- The nginx logs show HTTP 200s until `02/Jan/2018:11:27:17 +0000` when Uptime Robot got an HTTP 500
- In dspace.log around that time I see many errors like "Client closed the connection before file download was complete"
- And just before that I see this:
Caused by: org.apache.tomcat.jdbc.pool.PoolExhaustedException: [http-bio-] Timeout: Pool empty. Unable to fetch a connection in 5 seconds, none available[size:50; busy:50; idle:0; lastwait:5000].
- Ah hah! So the pool was actually empty!
- I need to increase that, let's try to bump it up from 50 to 75
- After that one client got an HTTP 499 but then the rest were HTTP 200, so I don't know what the hell Uptime Robot saw
- I notice this error quite a few times in dspace.log:
2018-01-02 01:21:19,137 ERROR org.dspace.app.xmlui.aspect.discovery.SidebarFacetsTransformer @ Error while searching for sidebar facets
org.dspace.discovery.SearchServiceException: org.apache.solr.search.SyntaxError: Cannot parse 'dateIssued_keyword:[1976+TO+1979]': Encountered " "]" "] "" at line 1, column 32.
- And there are many of these errors every day for the past month:
$ grep -c "Error while searching for sidebar facets" dspace.log.*
- Danny wrote to ask for help renewing the wildcard ilri.org certificate and I advised that we should probably use Let's Encrypt if it's just a handful of domains
- I woke up to more up and down of CGSpace, this time UptimeRobot noticed a few rounds of up and down of a few minutes each and Linode also notified of high CPU load from 12 to 2 PM
- Looks like I need to increase the database pool size again:
$ grep -c "Timeout: Pool empty." dspace.log.2018-01-*
- For some reason there were a lot of "active" connections last night:
- I have no idea what these are but they seem to be coming from Amazon...

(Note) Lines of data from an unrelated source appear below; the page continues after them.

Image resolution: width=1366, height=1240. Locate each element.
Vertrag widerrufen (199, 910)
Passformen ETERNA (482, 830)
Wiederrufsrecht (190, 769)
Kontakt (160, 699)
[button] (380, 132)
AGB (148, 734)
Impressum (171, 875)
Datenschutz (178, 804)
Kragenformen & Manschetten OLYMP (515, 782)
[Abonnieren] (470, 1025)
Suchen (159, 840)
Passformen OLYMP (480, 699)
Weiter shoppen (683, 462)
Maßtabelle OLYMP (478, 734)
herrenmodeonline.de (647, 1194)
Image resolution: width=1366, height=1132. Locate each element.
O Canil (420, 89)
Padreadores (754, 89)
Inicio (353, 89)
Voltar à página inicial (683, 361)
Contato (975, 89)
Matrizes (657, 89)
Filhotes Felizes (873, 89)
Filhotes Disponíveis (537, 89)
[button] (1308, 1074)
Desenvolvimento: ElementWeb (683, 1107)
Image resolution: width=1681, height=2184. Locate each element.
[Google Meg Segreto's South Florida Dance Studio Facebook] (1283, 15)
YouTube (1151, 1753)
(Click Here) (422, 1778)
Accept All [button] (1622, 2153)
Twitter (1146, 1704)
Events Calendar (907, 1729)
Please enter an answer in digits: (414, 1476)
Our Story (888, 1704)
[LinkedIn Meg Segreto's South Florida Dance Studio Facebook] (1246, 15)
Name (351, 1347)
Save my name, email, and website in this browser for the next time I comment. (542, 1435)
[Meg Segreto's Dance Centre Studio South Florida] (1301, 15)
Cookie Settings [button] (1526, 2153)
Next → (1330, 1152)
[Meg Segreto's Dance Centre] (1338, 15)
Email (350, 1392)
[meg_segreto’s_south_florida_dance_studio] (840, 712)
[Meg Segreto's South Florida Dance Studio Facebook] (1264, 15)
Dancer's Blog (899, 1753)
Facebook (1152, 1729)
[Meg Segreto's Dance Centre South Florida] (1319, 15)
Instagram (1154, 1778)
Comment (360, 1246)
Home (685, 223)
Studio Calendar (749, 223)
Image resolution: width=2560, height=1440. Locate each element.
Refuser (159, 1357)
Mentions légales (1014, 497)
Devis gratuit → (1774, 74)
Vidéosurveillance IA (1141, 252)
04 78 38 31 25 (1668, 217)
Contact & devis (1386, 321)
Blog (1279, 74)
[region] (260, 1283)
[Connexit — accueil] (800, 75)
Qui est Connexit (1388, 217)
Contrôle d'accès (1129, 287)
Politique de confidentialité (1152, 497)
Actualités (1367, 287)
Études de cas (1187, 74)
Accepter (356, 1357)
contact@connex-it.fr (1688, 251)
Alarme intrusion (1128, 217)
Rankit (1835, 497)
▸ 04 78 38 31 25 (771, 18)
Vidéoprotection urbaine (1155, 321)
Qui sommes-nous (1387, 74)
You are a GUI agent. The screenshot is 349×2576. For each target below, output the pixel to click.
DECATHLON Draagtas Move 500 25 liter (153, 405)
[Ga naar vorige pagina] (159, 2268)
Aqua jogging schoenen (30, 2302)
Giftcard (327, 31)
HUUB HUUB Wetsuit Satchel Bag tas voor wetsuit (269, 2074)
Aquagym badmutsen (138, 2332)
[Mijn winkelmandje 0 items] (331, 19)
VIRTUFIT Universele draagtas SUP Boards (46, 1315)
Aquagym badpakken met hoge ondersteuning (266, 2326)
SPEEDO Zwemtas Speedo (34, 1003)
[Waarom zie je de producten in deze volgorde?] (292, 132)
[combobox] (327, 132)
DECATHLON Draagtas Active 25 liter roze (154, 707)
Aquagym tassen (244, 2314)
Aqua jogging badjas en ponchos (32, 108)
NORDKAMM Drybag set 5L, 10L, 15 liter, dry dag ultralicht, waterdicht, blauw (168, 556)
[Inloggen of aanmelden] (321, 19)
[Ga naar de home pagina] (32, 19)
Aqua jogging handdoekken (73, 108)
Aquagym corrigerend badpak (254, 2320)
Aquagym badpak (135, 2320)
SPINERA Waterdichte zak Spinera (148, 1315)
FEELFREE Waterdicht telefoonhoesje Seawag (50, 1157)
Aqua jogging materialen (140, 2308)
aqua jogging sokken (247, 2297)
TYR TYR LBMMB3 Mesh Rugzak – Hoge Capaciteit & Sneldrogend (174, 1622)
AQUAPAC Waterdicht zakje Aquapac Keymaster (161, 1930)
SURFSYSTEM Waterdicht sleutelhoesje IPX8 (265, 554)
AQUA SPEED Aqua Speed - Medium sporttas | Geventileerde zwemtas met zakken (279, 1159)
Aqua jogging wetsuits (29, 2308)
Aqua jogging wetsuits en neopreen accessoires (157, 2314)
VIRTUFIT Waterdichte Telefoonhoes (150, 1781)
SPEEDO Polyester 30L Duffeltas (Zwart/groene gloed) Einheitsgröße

- I guess for now I just have to increase the database connection pool's max active
- It's currently 75 and normally I'd just bump it by 25 but let me be a bit daring and push it by 50 to 125, because I used to see at least 121 connections in pg_stat_activity before when we were using the shitty default pooling
org.apache.tomcat.jdbc.pool.PoolExhaustedException: [http-bio-] Timeout: Pool empty. Unable to fetch a connection in 5 seconds, none available[size:125; busy:125; idle:0; lastwait:5000].
- So for this week that is the number one problem!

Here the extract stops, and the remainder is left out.